» Exercise aim
Could you continue the coronary occlusion study passage below from its last sentence?

» Source passage
The results of 5 cardiac cycles preceding the onset of occlusion, 5 cycles immediately after the onset of occlusion and 5 cycles following the cessation of occlusion were stored in Excel (Microsoft, Seattle, Washington, USA). The cardiac cycles occurring during the transition from open to fully occluded coronary arteries were excluded from the analysis (typically one to two cycles). Similarly, the cardiac cycles after the release of the occlusion and prior to maximum reactive hyperemia were also excluded from the analysis (typically one to two cycles).
2.5 Statistics
All group data are summarized as mean ± SD. A paired Student’s t-test was used to test for statistical significance of the changes from baseline to occlusion and from baseline to reperfusion. A P value below 0.05 was considered statistically significant. Statistical analysis of the coronary blood volume flow and aortic pressure data was performed using Excel (Microsoft, Seattle, Washington, USA).
3 Results
3.1 Systemic hemodynamics
The applied protocols of 5 s occlusion followed by 20 s reperfusion did not significantly influence heart rate (HR), SBP, MBP and DBP (Table 1).
3.2 Effect of occlusion
Contrary to our hypothesis, no changes in PPA occurred during any of the occlusion combinations (all P > 0.20, Figs. 2, 3). Furthermore, neither LAD + LCx nor RCA occlusion protocols influenced coronary blood volume flow, vascular conductance or early systolic blood volume flow slope in the non-occluded coronary arteries (Table 1).
Shown are the aortic pressure and coronary blood volume flow (CBF) in the left anterior descending (LAD) and right common artery (RCA) during three vessel occlusion, with each period in a sequence expanded for one beat to show details. The start and end of occlusion are indicated with a solid vertical line. The vertical dashed lines indicate the Q-top of the ECG for the expanded beats. The ticks on the time axis represent a 1 s interval
3.3 Effect of reactive hyperemia
Coronary vasodilatation and reactive hyperemia occurred in the LAD and RCA after release of coronary artery occlusion (Table 1). Compared to baseline values, mean CBF in the LAD and RCA increased by 79 ± 27% and 72 ± 19%, respectively. The steepness of the early systolic blood volume flow slope in both LAD and RCA increased (i.e. the slope became more negative) under influence of reactive hyperemia, although it reached levels of statistical significance only following LAD + LCx occlusion (P = 0.03, Table 1). PPA was not enhanced by reactive hyperemia following any of the occlusion combinations (all P > 0.22, Fig. 4).

» Data excerpts
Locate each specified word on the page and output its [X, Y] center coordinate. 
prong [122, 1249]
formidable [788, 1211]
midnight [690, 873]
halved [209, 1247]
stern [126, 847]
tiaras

» Response below
4 Discussion
In earlier work, we hypothesized that the arterial pressure perturbation in the aorta preceding aortic valve opening originated from the coronary circulation during contraction. More specifically, we considered retrograde coronary blood volume flow in combination with a pressure wave traveling backwards in the coronary arteries toward the aorta during early systole as cause of the perturbation [23]. Retrograde coronary blood volume flow was first reported by Porter in 1896, and occurs during early ventricular systole [3, 20]. Wave intensity analysis, applied to the waves traveling in the coronary arteries, showed a backwards traveling pressure wave during ventricular isovolumic contraction [3, 5, 18, 21]. Although not explicitly reported by Davies et al. [5], the presented coronary artery pressure curves contained a clear pressure perturbation with similar timing properties as the investigated backwards compression wave, leading to our hypothesis [23]. However, in this study we found no evidence to support our hypothesis, since the aortic pressure perturbation was not affected by coronary artery occlusion or subsequent hyperemia (respectively, Figs. 3, 4), indicating that the arterial pressure perturbation does not originate from the coronary arteries.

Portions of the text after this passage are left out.